**HOW TO COMPLETE THIS TASK:**
Examine each line of the data, and copy the ones containing "status".

**Dataset entries:**
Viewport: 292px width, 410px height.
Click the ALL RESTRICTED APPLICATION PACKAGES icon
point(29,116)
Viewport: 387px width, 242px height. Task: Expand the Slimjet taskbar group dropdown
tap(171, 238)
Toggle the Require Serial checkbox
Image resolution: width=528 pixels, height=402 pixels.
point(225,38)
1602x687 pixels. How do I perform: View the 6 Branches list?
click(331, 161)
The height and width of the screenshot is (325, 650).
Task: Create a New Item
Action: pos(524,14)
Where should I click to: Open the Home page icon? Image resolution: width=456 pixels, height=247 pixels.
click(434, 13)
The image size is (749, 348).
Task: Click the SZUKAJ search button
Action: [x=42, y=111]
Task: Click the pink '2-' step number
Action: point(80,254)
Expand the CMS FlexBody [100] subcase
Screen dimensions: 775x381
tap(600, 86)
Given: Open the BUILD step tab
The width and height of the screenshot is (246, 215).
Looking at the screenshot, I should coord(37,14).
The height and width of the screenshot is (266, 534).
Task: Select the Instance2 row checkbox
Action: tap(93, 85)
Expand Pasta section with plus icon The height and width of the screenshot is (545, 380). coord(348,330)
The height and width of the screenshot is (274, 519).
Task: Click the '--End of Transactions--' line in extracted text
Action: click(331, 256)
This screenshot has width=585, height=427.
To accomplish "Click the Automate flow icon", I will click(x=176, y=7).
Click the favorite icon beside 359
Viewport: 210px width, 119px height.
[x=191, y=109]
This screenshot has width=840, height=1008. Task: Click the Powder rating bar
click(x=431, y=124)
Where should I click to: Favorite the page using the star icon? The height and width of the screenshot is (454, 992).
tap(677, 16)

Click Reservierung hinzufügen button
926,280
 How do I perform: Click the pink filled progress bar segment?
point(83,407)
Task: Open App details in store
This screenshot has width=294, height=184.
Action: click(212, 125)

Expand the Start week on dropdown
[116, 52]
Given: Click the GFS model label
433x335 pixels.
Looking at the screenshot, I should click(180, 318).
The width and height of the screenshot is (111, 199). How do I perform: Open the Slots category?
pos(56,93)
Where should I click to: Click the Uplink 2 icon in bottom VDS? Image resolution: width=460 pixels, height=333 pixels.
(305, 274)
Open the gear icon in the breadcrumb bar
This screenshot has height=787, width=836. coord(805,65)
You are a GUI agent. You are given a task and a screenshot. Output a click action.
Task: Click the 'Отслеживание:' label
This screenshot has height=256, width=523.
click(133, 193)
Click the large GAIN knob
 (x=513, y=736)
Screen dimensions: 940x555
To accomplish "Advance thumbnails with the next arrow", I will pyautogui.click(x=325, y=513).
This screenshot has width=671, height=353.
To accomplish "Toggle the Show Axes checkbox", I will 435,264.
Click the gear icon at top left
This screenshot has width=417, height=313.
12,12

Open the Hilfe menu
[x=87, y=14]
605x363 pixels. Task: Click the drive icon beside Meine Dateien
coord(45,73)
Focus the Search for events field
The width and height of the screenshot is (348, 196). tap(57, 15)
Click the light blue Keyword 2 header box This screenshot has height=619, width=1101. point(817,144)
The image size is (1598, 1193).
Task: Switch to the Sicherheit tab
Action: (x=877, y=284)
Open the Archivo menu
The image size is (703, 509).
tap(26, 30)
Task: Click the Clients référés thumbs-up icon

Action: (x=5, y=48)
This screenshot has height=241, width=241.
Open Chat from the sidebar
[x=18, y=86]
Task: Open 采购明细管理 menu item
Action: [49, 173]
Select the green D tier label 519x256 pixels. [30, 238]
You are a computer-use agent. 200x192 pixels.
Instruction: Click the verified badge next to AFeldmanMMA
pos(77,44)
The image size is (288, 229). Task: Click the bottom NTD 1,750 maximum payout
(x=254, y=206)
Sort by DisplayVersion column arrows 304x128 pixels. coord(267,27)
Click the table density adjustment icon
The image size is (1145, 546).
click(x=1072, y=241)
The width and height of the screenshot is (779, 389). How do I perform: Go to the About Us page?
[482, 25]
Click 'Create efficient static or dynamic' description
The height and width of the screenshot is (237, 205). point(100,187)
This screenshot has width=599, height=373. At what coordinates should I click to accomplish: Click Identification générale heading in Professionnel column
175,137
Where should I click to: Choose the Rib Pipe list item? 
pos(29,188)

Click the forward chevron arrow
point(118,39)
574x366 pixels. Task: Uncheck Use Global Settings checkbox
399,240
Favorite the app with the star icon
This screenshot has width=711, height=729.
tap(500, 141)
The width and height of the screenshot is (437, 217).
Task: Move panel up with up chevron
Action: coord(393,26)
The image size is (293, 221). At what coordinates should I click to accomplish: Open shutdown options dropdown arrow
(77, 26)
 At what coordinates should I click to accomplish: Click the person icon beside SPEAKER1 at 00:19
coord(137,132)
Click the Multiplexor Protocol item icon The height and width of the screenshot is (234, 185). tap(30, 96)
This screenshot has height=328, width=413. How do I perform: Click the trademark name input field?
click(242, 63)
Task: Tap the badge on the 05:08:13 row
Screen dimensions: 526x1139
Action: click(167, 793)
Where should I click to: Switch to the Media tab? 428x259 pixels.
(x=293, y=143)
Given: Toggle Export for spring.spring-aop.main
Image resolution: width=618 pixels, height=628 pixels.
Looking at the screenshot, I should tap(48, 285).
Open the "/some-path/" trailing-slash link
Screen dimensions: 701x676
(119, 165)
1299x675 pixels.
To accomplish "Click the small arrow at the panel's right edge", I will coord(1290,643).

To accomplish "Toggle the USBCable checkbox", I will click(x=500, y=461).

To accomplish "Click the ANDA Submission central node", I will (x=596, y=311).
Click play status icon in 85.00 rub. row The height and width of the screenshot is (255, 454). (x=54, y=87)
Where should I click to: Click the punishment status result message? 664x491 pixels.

**RESULT:**
Click play status icon in 85.00 rub. row The height and width of the screenshot is (255, 454). (x=54, y=87)
Where should I click to: Click the punishment status result message? 664x491 pixels.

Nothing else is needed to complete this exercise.